Review Summary: All about that bass
I think it is important to clue you in as to who exactly Extinction Level Event is and why they are 'unique'. They have a drummer. They have a vocalist. And they have a bass player. Sorry, they have THREE bass players. For those of you thinking the joke couldn't get any worse, they have adequately labeled themselves as 'Clank', a sub-genre of a sub-genre known as 'Djent'. Which, in itself, is hardly considered a sub-genre by many in the metal community. I am struggling to write this review with a straight face thus far but I must push on.
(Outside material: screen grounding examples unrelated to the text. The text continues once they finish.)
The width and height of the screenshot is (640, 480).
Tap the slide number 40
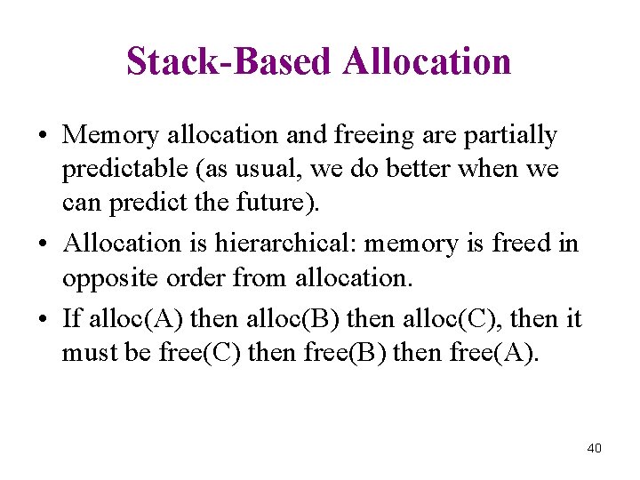tap(595, 448)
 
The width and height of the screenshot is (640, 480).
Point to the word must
tap(86, 352)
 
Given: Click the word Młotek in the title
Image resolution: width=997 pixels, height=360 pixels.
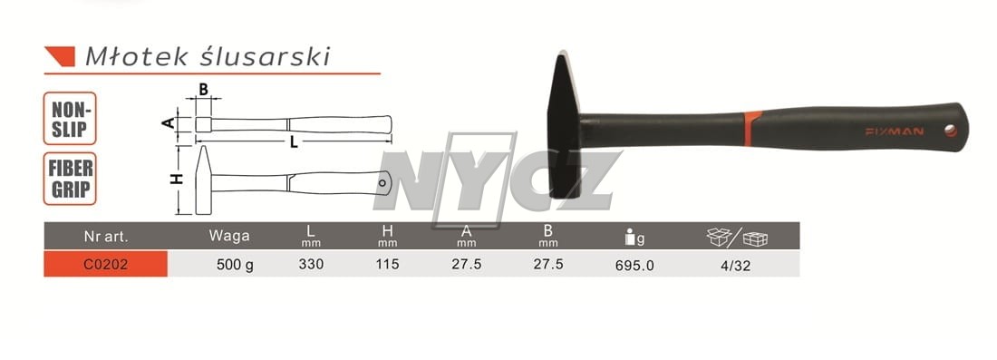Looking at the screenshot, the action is coord(137,56).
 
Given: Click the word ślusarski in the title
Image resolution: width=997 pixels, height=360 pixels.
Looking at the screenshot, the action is coord(265,56).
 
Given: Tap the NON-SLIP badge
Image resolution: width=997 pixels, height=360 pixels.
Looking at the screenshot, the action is coord(70,118).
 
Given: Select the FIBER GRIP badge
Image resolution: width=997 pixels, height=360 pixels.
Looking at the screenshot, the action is coord(70,178).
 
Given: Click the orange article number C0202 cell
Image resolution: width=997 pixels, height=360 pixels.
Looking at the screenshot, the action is coord(105,264).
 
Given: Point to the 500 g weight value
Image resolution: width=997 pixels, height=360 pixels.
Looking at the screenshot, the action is coord(236,265).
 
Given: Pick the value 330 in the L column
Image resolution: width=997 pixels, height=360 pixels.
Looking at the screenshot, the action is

If any of you have ever heard the song 'Hell Below' by Periphery (which I believe involves guitars drop-tuned over a whole octave below standard tuning), you may have an idea as to how this album might sound, minus the clean vocals. The sound is thick, chunky, slow, and crushing. Every song uses odd time signatures and poly-rhythms. The bassists also seem for the most part, entirely unaware that their instruments carry more than one string. But based on the ridiculous levels of LSD that must have plagued the studio during the planning for this album, it is of no surprise. As silly as the concept of this release is, Extinction have crafted an album that has a surprising level of depth to it. While it is your standard, Djent (or should I now say Clank?) affair, the bass tone and a small, yet clever use of atonal dissonance keeps The Catalyst an interesting, albeit doltish listen.
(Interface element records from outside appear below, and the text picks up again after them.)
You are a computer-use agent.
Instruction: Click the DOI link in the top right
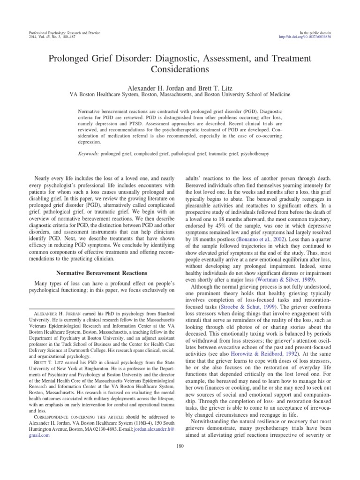click(305, 37)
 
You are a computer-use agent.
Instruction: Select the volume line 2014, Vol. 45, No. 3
click(45, 37)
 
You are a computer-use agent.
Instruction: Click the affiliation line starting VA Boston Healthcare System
click(180, 94)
The production on this album is clean; as seem to be all, modern, Meshuggah-influenced releases. The vocalist also seems heavily influenced by Meshuggah; a near mirror of the work portrayed on Koloss with a little more treble and a little less beard. Which I would assume is the balance for the ridiculous amounts of man-fur blasting out of the three bass guitars. The bass guitars have been mixed into The Catalyst very well, every bass audible when playing separately, yet chunky as cheese when uniform. The drums, while unexceptional in technicality, are punchy and don't sound overly produced.
It is hard to review an album that was designed as a joke (if you haven't seen Extinction's music video for 'Entropy', take a look with an open mind), yet ultimately has been executed as a serious product. In a nutshell, it is an unreleased, drop-tuned, down-tempo'd, Meshuggah album (generalizing a little). It doesn't do anything particularly wrong, or original, or great. It does, however, provide a good laugh for anyone open to something completely silly and will most definitely leave a place shaking when blasted through a sub or two. And it will most certainly get Glenn Fricker's panties in a twist.